Fianchi interi di colline nel Chianti e nel Mugello, dalle Langhe alla Liguria sono compromessi, nessun castagno, quercia, carpino è al sicuro. Mentre la Regione Toscana dichiara l’emergenza climatica, fiumi rigogliosi di vegetazione riparia sono trasformati in deserti, leccete secolari e perfino territori demaniali protetti sono trasformati in biomasse che alimentano le tanto sovvenzionate centrali, le quali per funzionare divorano migliaia di metri cubi di legna in tutta la regione, oltre ad inquinare non poco. In Italia i boschi che vengono sottoposti a tagli cedui sono il 43% del totale ma, se guardiamo esclusivamente ai boschi di latifoglie, ovvero tutti i boschi tranne quelli di conifere, il taglio ceduo è operato sul 70% della superficie.

Si tratta di un dato apocalittico, basti pensare che dagli studi emerge come il 45% delle erosioni nel nostro paese è dovuto al taglio del bosco. Tutto ciò si traduce in due semplici parole: dissesto idrogeologico. Ovvero la possibilità concreta di alluvioni, smottamenti e frane.

È curioso constatare che gli stessi tecnici e politici che spingono verso un maggiore sfruttamento boschivo, sono quelli che chiedono più soldi per opere di contrasto al dissesto idrogeologico e che spingono alla cementificazione e all’artificializzazione dei corsi d’acqua e dei versanti.

Gli alberi che comunicano tra loro usando i funghi come ponte, gli alberi che sorreggono il suolo del nostre montagne e le sponde dei nostri fiumi, gli alberi che abbassano anche di 6°C la temperatura delle città durante l’estate, gli alberi che danno rifugio a centinaia di specie diverse, dagli insetti agli uccelli passando per rettili e mammiferi, gli alberi antichi che hanno vissuto dal tempo dei crociati, potrebbero non sopravvivere ai crociati moderni, i predoni delle agromafie, delle multinazionali (che poi sono la stessa cosa). Le foreste potrebbero sparire a causa di scaltri o incompetenti politici per finire in qualche centrale elettrica a biomasse, nel pellet e nella legna delle pizzerie.

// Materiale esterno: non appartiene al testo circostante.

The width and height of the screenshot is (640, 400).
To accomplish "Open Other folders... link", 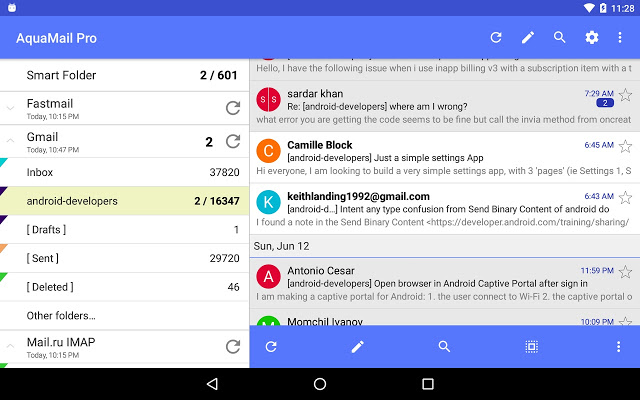I will [x=62, y=315].
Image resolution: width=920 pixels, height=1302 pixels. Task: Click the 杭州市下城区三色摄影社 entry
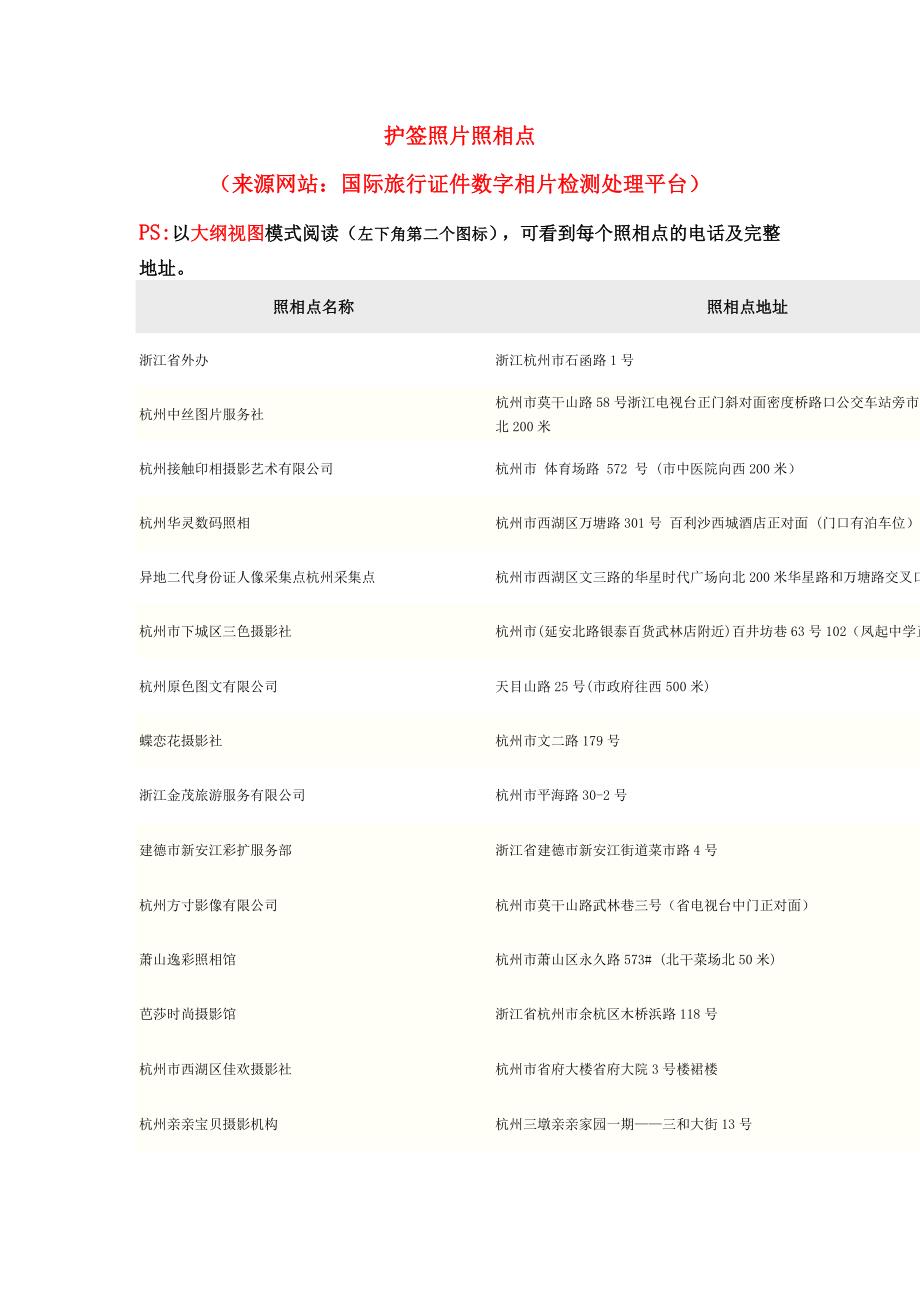(x=216, y=632)
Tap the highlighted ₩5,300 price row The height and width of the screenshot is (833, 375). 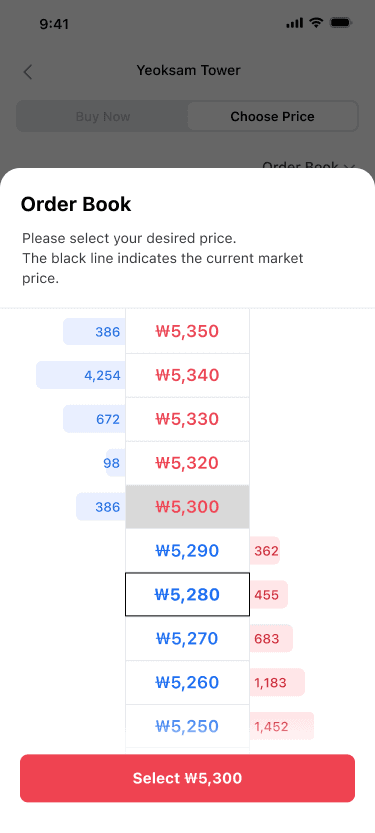(x=188, y=507)
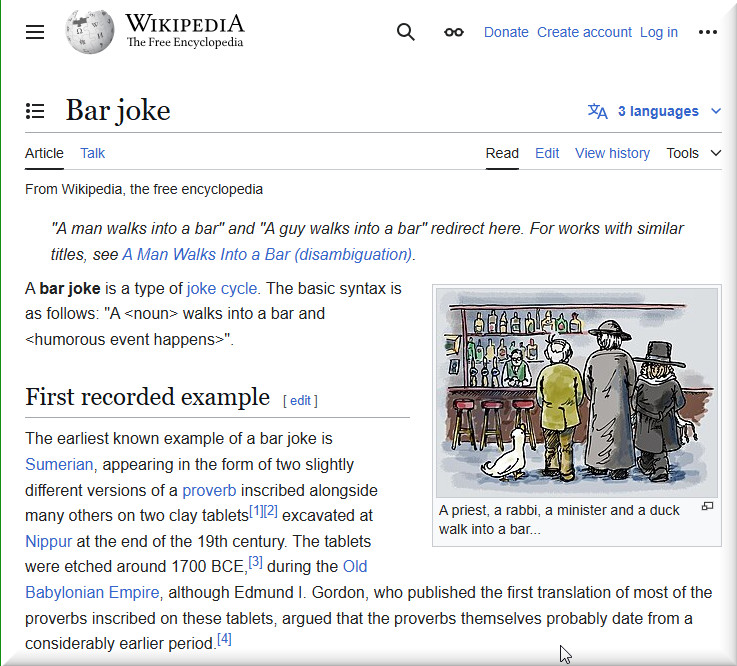Click the Donate link
Viewport: 737px width, 666px height.
pos(506,32)
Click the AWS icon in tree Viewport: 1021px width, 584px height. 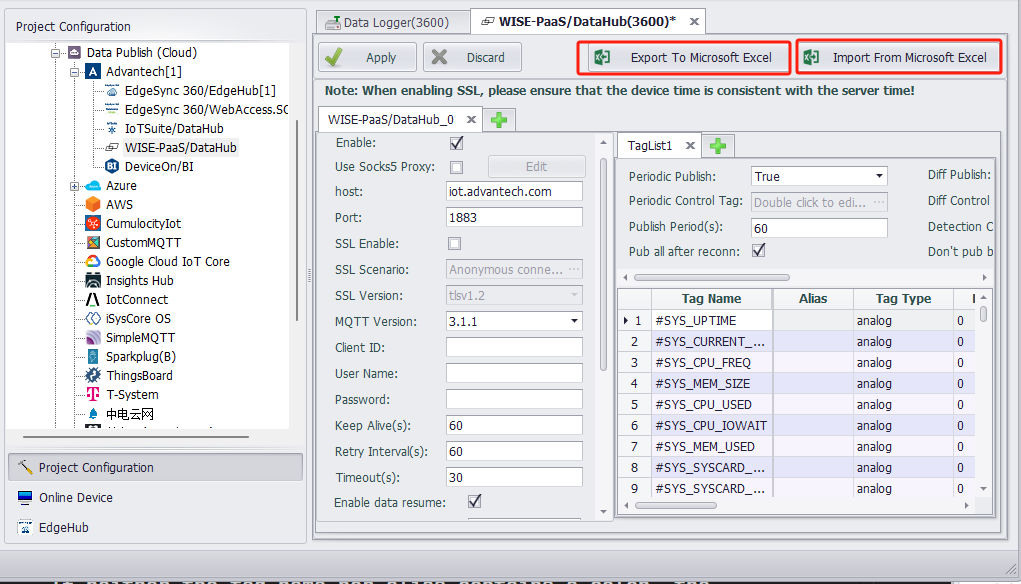pyautogui.click(x=93, y=204)
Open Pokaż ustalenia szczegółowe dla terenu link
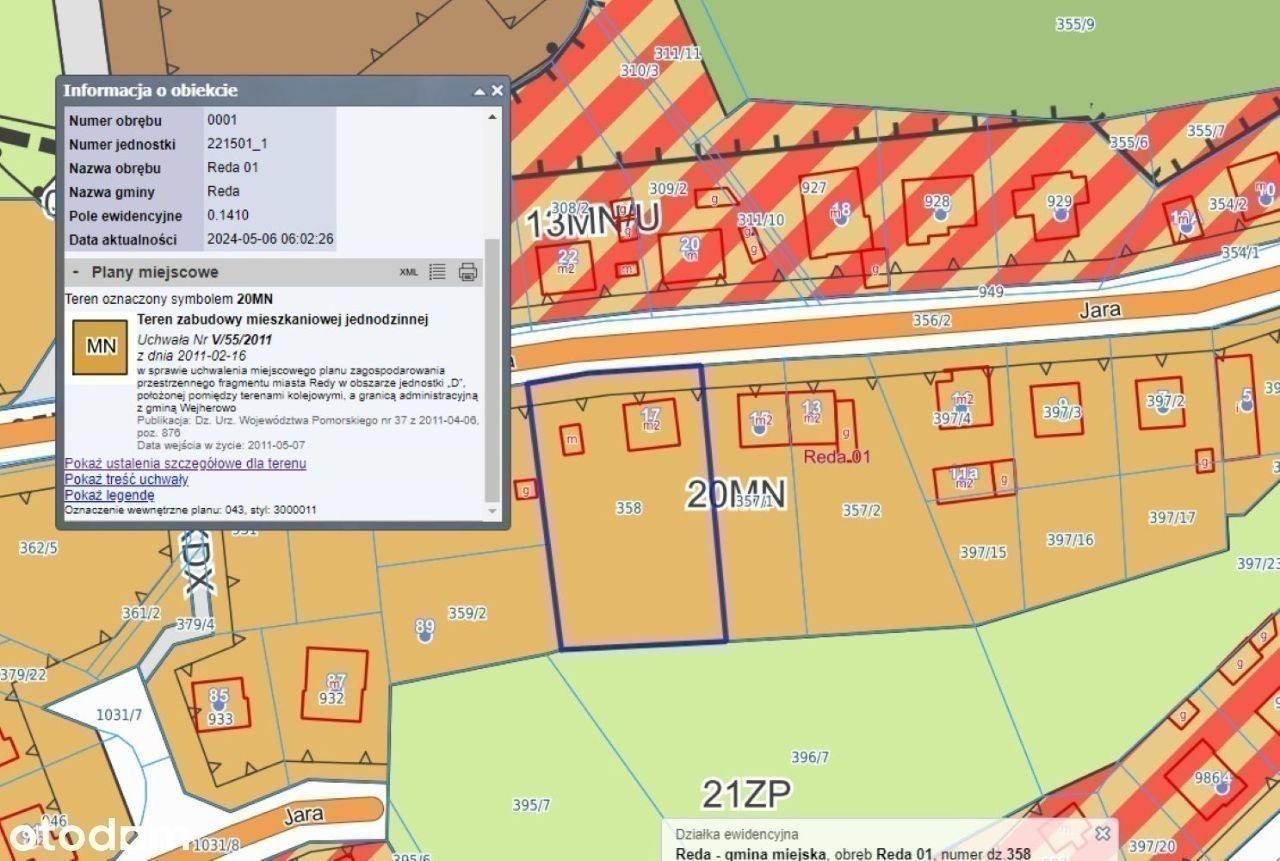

Per fermare tutto questo ognuno di noi ha voce in capitolo; piantare nuovi alberi è una azione straordinaria di amore verso la natura e di rispetto per le generazioni future ma non basta. Infatti è necessario prima di tutto ed immediatamente fermare il disboscamento e la deforestazione. Se non agiremo in tal senso sarà come curare un raffreddore camminando in costume da bagno nella neve, ma convinti che una tisana calda sistemerà il malanno. Gli alberi sono vittime nel nostro presente, gli alberi e le foreste dovranno essere i protagonisti del nostro futuro.